From experience, explicit flow modeling reduces hidden coupling between services. 

Modeling Sagas Through Prompting 

Complex banking workflows require coordination across multiple services. Sagas provide a structured way to manage these flows. LLMs can assist in designing saga patterns when prompted correctly. 

Example prompt: 

“Model an orchestrated saga for loan approval with: 

KYC verification 

credit scoring 

risk assessment 

approval or rejection 

Include compensation steps” 

Resulting structure: 

START -> KYC_CHECK -> CREDIT_SCORE -> RISK_ASSESSMENT -> APPROVED 

FAILURE PATH: -> REVERT_RISK -> RELEASE_RESERVATIONS -> APPLICATION_REJECTED 

Prompting must include clear steps, compensation logic, and state transitions. This ensures that workflows remain consistent and recoverable. 

Generating Idempotency Strategies 

Duplicate events are a reality in distributed systems. Kafka guarantees at-least-once delivery, which means consumers must handle repeated messages safely. LLMs can help design idempotency strategies when guided properly. 

Example prompt: 

“Design an idempotent Kafka consumer for payment processing with: 

unique event ID 

deduplication logic 

safe retries” 

Generated approach: 

 1 if (processedEvents.contains(event.getEventId())) { 
 2     return; 
 3 } 
 4 processPayment(event); 
 5 processedEvents.add(event.getEventId()); 

Prompting should enforce: unique identifiers, persistent deduplication, deterministic processing. Without this, retry logic becomes a source of errors. 
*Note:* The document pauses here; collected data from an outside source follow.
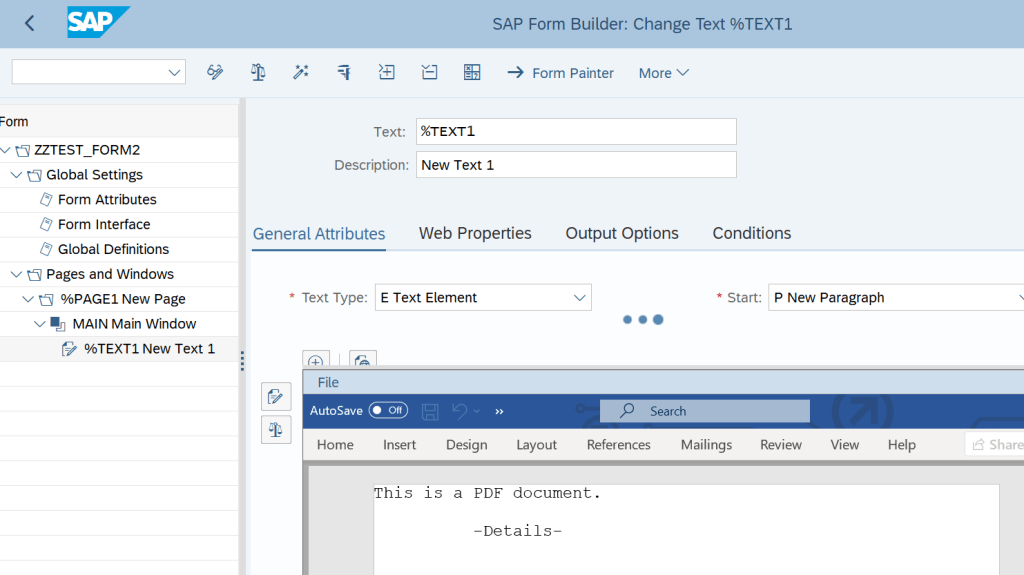Collapse the Global Settings tree node
The width and height of the screenshot is (1024, 575).
[17, 175]
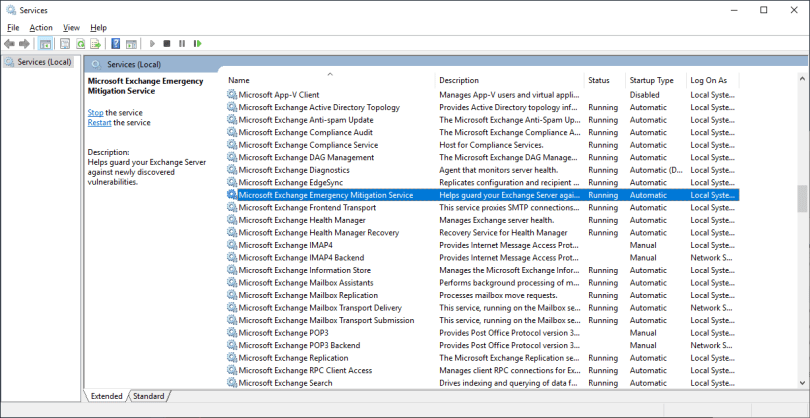Sort by the Status column header
The image size is (810, 418).
coord(600,80)
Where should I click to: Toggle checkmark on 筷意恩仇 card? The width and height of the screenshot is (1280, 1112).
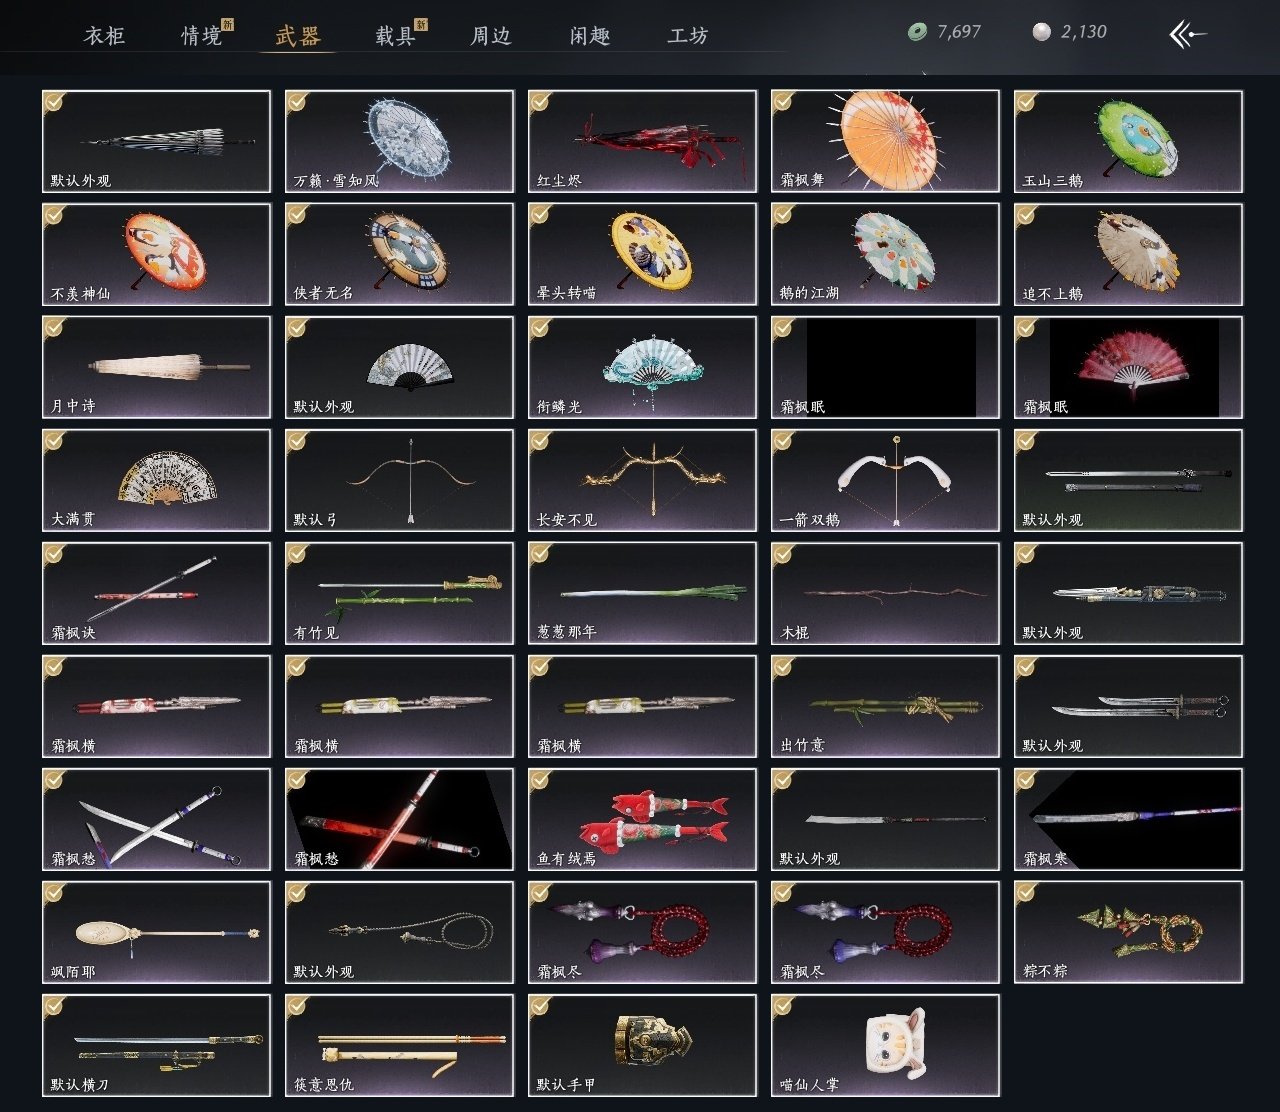coord(297,1005)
Prompting for Retry and Failure Handling 

Failure handling defines the reliability of event-driven systems. LLMs can assist in designing retry strategies when prompts include: retry limits, backoff strategies, and dead-letter handling. 

Example prompt: 

“Design a retry strategy for Kafka consumers with: 

exponential backoff 

max retry attempts 

dead-letter queue for failures” 

This produces patterns that align with production requirements. From experience, systems that lack structured retry strategies accumulate hidden failures that surface later as data inconsistencies. 

Enforcing Consistency Through Prompts 

Event-driven systems often rely on eventual consistency. Prompting must define where consistency is required and where it can be relaxed. 
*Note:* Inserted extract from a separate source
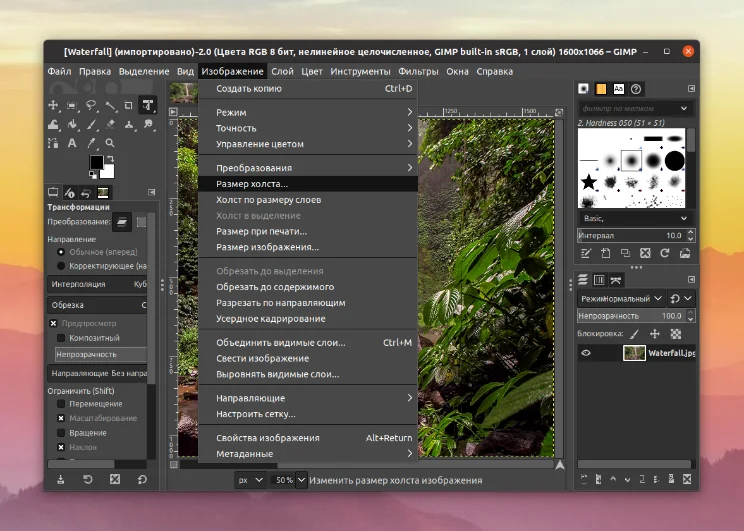Click the Paintbrush tool
The image size is (744, 531).
point(92,125)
Example:“Ensure that ledger updates remain strongly consistent. Allow eventual consistency for notifications.” 

This distinction prevents incorrect assumptions in generated flows. Developers must guide the model to respect domain invariants, especially in financial operations. 

Prompt Templates for Kafka Design 

Reusable prompt templates improve consistency across teams. Examples include: 

Event schema template 

“Define schema with versioning, optional fields, and clear domain semantics.” 

Flow design template 

“Model event transitions, producers, and consumers with failure paths.” 

Resilience template 

“Include idempotency, retries, and dead-letter handling.” 

These templates embed best practices into the prompting process. 

Validating AI-Generated Designs 

LLMs assist in design, but validation remains essential. Developers must: review event schemas for correctness, test flows in controlled environments, and validate idempotency and retry behavior. Prompt outputs should be treated as drafts, refined through iteration. 

Integrating Prompting into Event-Driven Development 

Prompting becomes part of the design phase: define requirements, generate event schemas and flows, review and refine outputs, implement and validate. This accelerates design while maintaining control. 

From a backend perspective, the goal is not to automate decisions, but to structure them more effectively. 

Designing Better Event Systems with AI 

Event-driven architectures require careful design. Kafka provides the infrastructure, but correctness depends on how events, flows, and failure handling are defined. AI prompting introduces a new way to approach this design. By structuring prompts around domain rules, consistency requirements, and resilience patterns, developers can generate better starting points for complex systems. 

In banking environments, where correctness and reliability are essential, this approach supports faster design without compromising control. Prompts become part of the architecture process, shaping how systems communicate and evolve.